Faut-il visiter le Vietnam ? Faut-il envoyer de l'argent au Vietnam ? Ces deux questions ne cessent pas d'être un dilmemne pour tous les Vietnamiens vivant à l'étranger. Apparemment, elles sont aussi source de perturbation pour les démocrates du monde libre. Faut-il visiter les pays communistes ? Faut-il aider les populations de ces pays pour les sortir de la misère, de l'ignorance?

Deux points de vue. Pour les uns, toute aide à la population de ces pays revient à renforcer le régime en lui fournissant des devises étrangères. Pour d'autres, il faut échanger, commercer avec les pays communistes car cela va les pousser à la réforme.  Apparemment les deux points de vue s'opposent. Mais en regardant de plus près s'opposent-ils réellement ? Nous donnons ici l'opinion de Mme Françoise Hostalier, Présidente de l'Association "Actions Des Droits de l'Homme", publiée dans le Figaro du 1er Août, sous le titre "Témoigner contre le goulag cubain". Mme Hostallier constate que chaque année, environ 120 000 Français visitent Cuba pour s'y reposer, pour l'exotisme de cette grande ile des Caraibes, pour la nostalgie des maisons coloniales aux couleurs délavées, et aussi pour son coût de la vie très faible. Mais si la chaleur berce les touristes installés nonchalamment auprès des piscines ou au bord des plages, elle est accablante pour les prisonniers politiques du régime communiste de La Havane. On s'y sent en sécurité car la police veille sur tout, et gare à celui qui ose émettre une opinion autre que celle du régime. Quand les touristes vadrouillent à la recherche de l'exotisme ou se détendent devant les cocktails enivrants, d'autres pourrissent en prison, comme l'économiste Martha Beatriz Roque, condamnée à 20 ans de prison, ou le journaliste Raoul Rivero, condamné aussi à 20 ans de prison, ou 76 autres journalistes détenus sans jamais passer devant le tribunal.

Mme Hostalier, pourtant n'incite pas au boycott de ce pays transformé en goulag. Au contraire, elle demande à chaque touriste de se comporter comme un ambassadeur de la démocratie. Chaque touriste doit faire comprendre au régime cubain qu'il n'est pas dupe, qu'il connaît la dure réalité dans laquelle vivent les Cubains. Il doit réclamer le pouvoir de visiter les camps de ré-éducation, dont des dizaines sont situés dans La Havane même. Il doit aller visiter les prisonniers politques pour faire part de son soutien à leur juste combat. En faisant cela, il ne fait qu'exprimer la politique de son pays et sera forcément protégé par leur ambassades. Et les autorités cubaines n'osera rien faire car ils auront peur de tarir une source précieuse de devises. En communiquant avec les gens du pays , en partageant leur souci, en échangeant un sourire, le touriste les aidera  à mieux supporter leur condition et leur donnera le courage pour faire évoluer leur société. Le touriste devient alors un combattant pour la démocratie. Ce point de vue de Mme Hostalier pousse à l'engagement, contraire à une attitude passive qui est le boycott, solution somme toute facile et inefficace.

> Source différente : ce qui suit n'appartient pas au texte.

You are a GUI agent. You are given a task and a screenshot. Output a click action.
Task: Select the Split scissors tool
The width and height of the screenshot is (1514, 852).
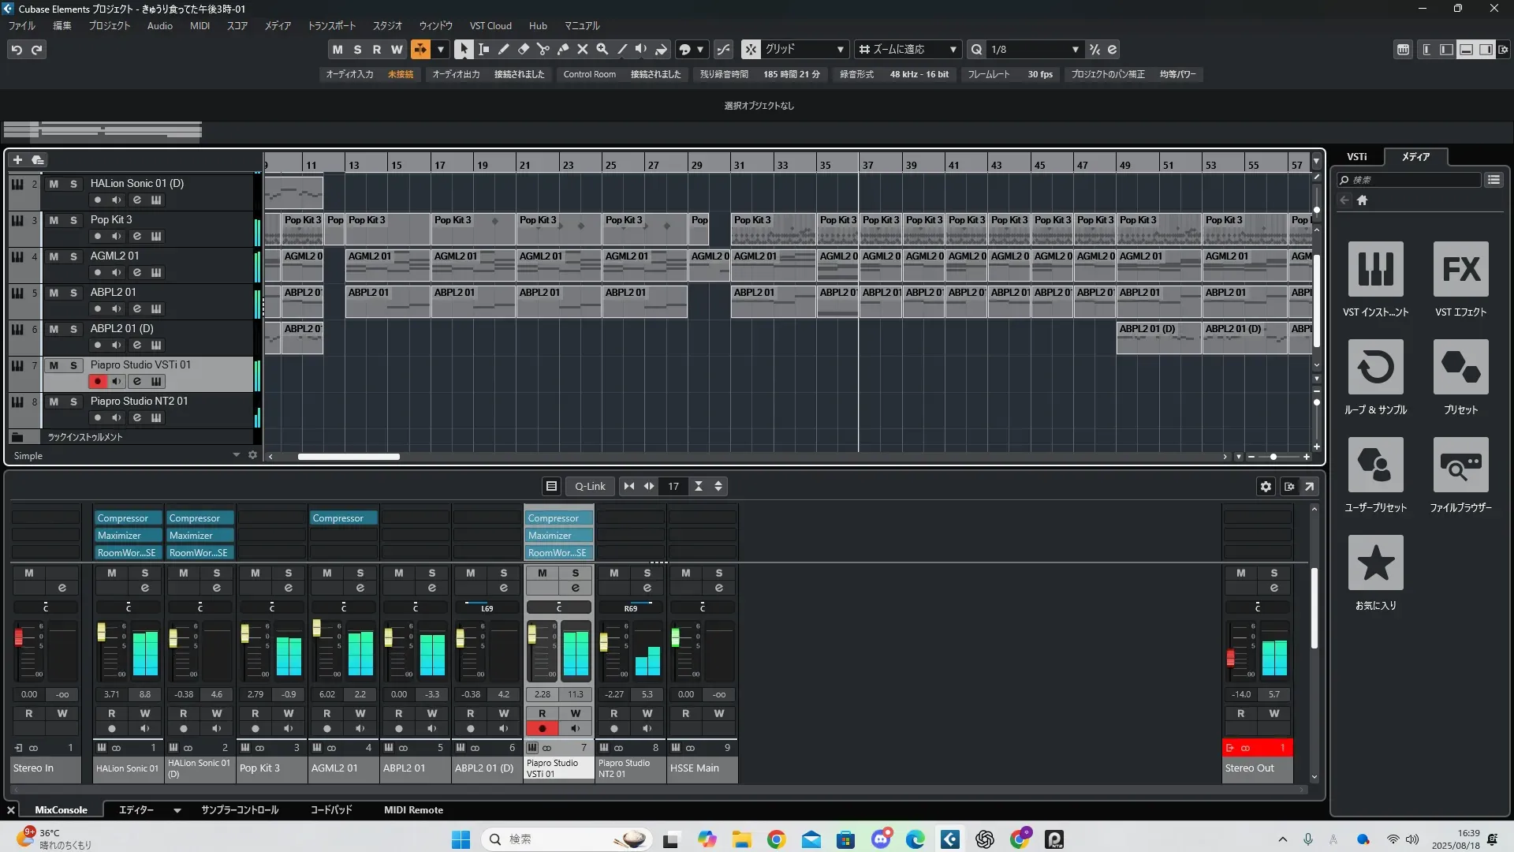pyautogui.click(x=543, y=49)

Revenons au Vietnam. On s'accorde sur un chiffre de 2,5 millions pour évaluer la diaspora vietnamienne, répartie dans près de 100 pays. 83 % de cette diaspora vivent dans les pays développés et 60 % d'entre aux Etats-Unis. Environ 11% d'entre eux visitent le Vietnam chaque année et chaque année, ils envoient environ 3 milliards de dollars pour aider la famille restée au pays. C'est pratiquement le tiers des devises étrangères reçues dans le pays. Pourtant, ces Vietnamiens de l'étranger sont mal traités par le régime communiste. Ils doivent mettre un billet vert dans leur passeport au moment où ils franchissent la police de frontière, puis un autre pour affronter la douane sans compter le petit paquet de cigarettes ou la bouteille de vin pour le chef communiste du village ou du quartier où leur famille réside. Ils le font sans plaisir, mais ils le font pour ne pas attirer la foudre sur la famille.

Pourquoi, un Vietnmaine, qui dans son nouveau pays est  considéré comme un citoyen à part entière, devient un citoyen de second zone dès qu'il rentre au pays ? Pourquoi renonce-t-il aux valeurs démocrates de leur pays d'adoption pour se soumettre docilement aux forces de répression de Hanoi ? S'ils se comportaient comme un citoyen du monde libre, que risqueraient-ils ? Au pire, ils seront expulsés par les communistes, et voilà l'occasion idéale pour crier au scandale, pour montrer du doigt ce régime exécré par tous.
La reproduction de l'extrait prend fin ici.